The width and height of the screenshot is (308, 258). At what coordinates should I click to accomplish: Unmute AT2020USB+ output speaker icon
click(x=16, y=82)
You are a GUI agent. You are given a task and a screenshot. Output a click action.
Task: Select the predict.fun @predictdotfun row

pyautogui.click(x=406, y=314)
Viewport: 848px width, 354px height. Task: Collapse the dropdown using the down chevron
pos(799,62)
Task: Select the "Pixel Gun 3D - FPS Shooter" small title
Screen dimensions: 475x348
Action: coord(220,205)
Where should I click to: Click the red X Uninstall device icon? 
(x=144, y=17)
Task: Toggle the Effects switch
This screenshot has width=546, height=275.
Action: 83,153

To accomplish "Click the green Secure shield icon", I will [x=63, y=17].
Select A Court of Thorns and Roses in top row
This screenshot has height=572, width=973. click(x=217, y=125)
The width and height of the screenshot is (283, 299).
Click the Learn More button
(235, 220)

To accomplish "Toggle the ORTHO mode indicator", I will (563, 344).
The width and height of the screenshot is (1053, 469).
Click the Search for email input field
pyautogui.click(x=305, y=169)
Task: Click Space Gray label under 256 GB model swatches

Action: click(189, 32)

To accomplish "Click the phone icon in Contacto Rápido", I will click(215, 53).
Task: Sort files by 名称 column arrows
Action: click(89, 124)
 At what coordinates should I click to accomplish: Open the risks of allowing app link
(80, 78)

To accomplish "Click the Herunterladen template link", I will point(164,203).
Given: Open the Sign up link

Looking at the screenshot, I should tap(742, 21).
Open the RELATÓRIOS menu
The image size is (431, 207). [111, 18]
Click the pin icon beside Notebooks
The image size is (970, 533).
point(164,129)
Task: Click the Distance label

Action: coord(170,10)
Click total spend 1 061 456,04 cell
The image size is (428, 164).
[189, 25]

◆ ◆ ◆ ◆ ◆ ◆ ◆

§ TO DO: Your answer must be the complete listing, retyped exactly.

§ RESPONSE TO THE EXERCISE:
The width and height of the screenshot is (308, 258). At what coordinates should I click to accomplish: Unmute AT2020USB+ output speaker icon
click(x=16, y=82)
You are a GUI agent. You are given a task and a screenshot. Output a click action.
Task: Select the predict.fun @predictdotfun row

pyautogui.click(x=406, y=314)
Viewport: 848px width, 354px height. Task: Collapse the dropdown using the down chevron
pos(799,62)
Task: Select the "Pixel Gun 3D - FPS Shooter" small title
Screen dimensions: 475x348
Action: coord(220,205)
Where should I click to: Click the red X Uninstall device icon? 
(x=144, y=17)
Task: Toggle the Effects switch
This screenshot has width=546, height=275.
Action: 83,153

To accomplish "Click the green Secure shield icon", I will [x=63, y=17].
Select A Court of Thorns and Roses in top row
This screenshot has height=572, width=973. click(x=217, y=125)
The width and height of the screenshot is (283, 299).
Click the Learn More button
(235, 220)

To accomplish "Toggle the ORTHO mode indicator", I will (563, 344).
The width and height of the screenshot is (1053, 469).
Click the Search for email input field
pyautogui.click(x=305, y=169)
Task: Click Space Gray label under 256 GB model swatches

Action: click(189, 32)

To accomplish "Click the phone icon in Contacto Rápido", I will click(215, 53).
Task: Sort files by 名称 column arrows
Action: click(89, 124)
 At what coordinates should I click to accomplish: Open the risks of allowing app link
(80, 78)

To accomplish "Click the Herunterladen template link", I will point(164,203).
Given: Open the Sign up link

Looking at the screenshot, I should tap(742, 21).
Open the RELATÓRIOS menu
The image size is (431, 207). [111, 18]
Click the pin icon beside Notebooks
The image size is (970, 533).
point(164,129)
Task: Click the Distance label

Action: coord(170,10)
Click total spend 1 061 456,04 cell
The image size is (428, 164).
[189, 25]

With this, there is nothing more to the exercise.